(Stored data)
□ □ □ □

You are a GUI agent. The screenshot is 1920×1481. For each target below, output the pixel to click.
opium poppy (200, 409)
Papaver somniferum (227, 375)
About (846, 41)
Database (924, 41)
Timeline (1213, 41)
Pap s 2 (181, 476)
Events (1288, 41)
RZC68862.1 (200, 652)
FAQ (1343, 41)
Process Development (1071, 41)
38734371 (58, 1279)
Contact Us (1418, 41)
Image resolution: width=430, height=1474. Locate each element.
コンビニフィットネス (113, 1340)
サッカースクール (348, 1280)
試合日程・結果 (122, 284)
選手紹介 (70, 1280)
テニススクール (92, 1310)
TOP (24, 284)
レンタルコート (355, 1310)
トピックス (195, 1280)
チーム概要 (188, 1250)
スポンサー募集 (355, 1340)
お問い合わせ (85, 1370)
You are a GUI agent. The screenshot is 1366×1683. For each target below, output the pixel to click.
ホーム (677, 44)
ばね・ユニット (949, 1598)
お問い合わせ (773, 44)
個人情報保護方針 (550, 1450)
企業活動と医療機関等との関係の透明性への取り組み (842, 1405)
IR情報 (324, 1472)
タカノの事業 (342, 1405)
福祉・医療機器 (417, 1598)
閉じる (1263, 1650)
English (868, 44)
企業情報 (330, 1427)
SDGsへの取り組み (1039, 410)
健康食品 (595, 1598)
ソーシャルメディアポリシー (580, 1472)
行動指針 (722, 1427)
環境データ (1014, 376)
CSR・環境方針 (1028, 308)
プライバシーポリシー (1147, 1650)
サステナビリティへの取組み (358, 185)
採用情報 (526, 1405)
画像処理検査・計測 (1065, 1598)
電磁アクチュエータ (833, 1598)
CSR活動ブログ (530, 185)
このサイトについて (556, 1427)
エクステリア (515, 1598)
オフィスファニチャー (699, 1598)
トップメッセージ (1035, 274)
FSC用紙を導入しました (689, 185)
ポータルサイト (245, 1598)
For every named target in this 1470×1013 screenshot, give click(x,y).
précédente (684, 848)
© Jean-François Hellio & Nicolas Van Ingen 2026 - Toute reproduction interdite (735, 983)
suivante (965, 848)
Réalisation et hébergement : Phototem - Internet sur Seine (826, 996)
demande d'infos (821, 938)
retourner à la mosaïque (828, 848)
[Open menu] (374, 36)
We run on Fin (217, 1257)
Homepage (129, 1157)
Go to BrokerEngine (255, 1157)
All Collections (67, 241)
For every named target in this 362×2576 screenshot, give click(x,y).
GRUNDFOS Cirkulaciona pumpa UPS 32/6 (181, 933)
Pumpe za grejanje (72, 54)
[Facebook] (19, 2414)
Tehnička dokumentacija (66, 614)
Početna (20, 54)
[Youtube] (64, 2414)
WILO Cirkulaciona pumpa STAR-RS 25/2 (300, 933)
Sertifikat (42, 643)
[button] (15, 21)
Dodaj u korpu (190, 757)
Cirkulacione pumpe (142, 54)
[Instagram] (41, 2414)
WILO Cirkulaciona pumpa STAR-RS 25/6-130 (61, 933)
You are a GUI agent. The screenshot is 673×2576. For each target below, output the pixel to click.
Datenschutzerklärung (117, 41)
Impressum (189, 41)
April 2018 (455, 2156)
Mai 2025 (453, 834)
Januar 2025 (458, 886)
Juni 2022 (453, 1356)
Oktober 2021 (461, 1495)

□ □ □ □

All of the lines above must be returned exactly.

You are a GUI agent. The screenshot is 1920×1481. For each target below, output the pixel to click.
opium poppy (200, 409)
Papaver somniferum (227, 375)
About (846, 41)
Database (924, 41)
Timeline (1213, 41)
Pap s 2 (181, 476)
Events (1288, 41)
RZC68862.1 (200, 652)
FAQ (1343, 41)
Process Development (1071, 41)
38734371 (58, 1279)
Contact Us (1418, 41)
Image resolution: width=430, height=1474. Locate each element.
コンビニフィットネス (113, 1340)
サッカースクール (348, 1280)
試合日程・結果 (122, 284)
選手紹介 (70, 1280)
テニススクール (92, 1310)
TOP (24, 284)
レンタルコート (355, 1310)
トピックス (195, 1280)
チーム概要 (188, 1250)
スポンサー募集 (355, 1340)
お問い合わせ (85, 1370)
You are a GUI agent. The screenshot is 1366×1683. For each target below, output the pixel to click.
ホーム (677, 44)
ばね・ユニット (949, 1598)
お問い合わせ (773, 44)
個人情報保護方針 (550, 1450)
企業活動と医療機関等との関係の透明性への取り組み (842, 1405)
IR情報 (324, 1472)
タカノの事業 (342, 1405)
福祉・医療機器 (417, 1598)
閉じる (1263, 1650)
English (868, 44)
企業情報 (330, 1427)
SDGsへの取り組み (1039, 410)
健康食品 (595, 1598)
ソーシャルメディアポリシー (580, 1472)
行動指針 (722, 1427)
環境データ (1014, 376)
CSR・環境方針 (1028, 308)
プライバシーポリシー (1147, 1650)
サステナビリティへの取組み (358, 185)
採用情報 (526, 1405)
画像処理検査・計測 (1065, 1598)
電磁アクチュエータ (833, 1598)
CSR活動ブログ (530, 185)
このサイトについて (556, 1427)
エクステリア (515, 1598)
オフィスファニチャー (699, 1598)
トップメッセージ (1035, 274)
FSC用紙を導入しました (689, 185)
ポータルサイト (245, 1598)
For every named target in this 1470×1013 screenshot, give click(x,y).
précédente (684, 848)
© Jean-François Hellio & Nicolas Van Ingen 2026 - Toute reproduction interdite (735, 983)
suivante (965, 848)
Réalisation et hébergement : Phototem - Internet sur Seine (826, 996)
demande d'infos (821, 938)
retourner à la mosaïque (828, 848)
[Open menu] (374, 36)
We run on Fin (217, 1257)
Homepage (129, 1157)
Go to BrokerEngine (255, 1157)
All Collections (67, 241)
For every named target in this 362×2576 screenshot, give click(x,y).
GRUNDFOS Cirkulaciona pumpa UPS 32/6 (181, 933)
Pumpe za grejanje (72, 54)
[Facebook] (19, 2414)
Tehnička dokumentacija (66, 614)
Početna (20, 54)
[Youtube] (64, 2414)
WILO Cirkulaciona pumpa STAR-RS 25/2 (300, 933)
Sertifikat (42, 643)
[button] (15, 21)
Dodaj u korpu (190, 757)
Cirkulacione pumpe (142, 54)
[Instagram] (41, 2414)
WILO Cirkulaciona pumpa STAR-RS 25/6-130 (61, 933)
You are a GUI agent. The screenshot is 673×2576. For each target below, output the pixel to click.
Datenschutzerklärung (117, 41)
Impressum (189, 41)
April 2018 (455, 2156)
Mai 2025 (453, 834)
Januar 2025 (458, 886)
Juni 2022 (453, 1356)
Oktober 2021 (461, 1495)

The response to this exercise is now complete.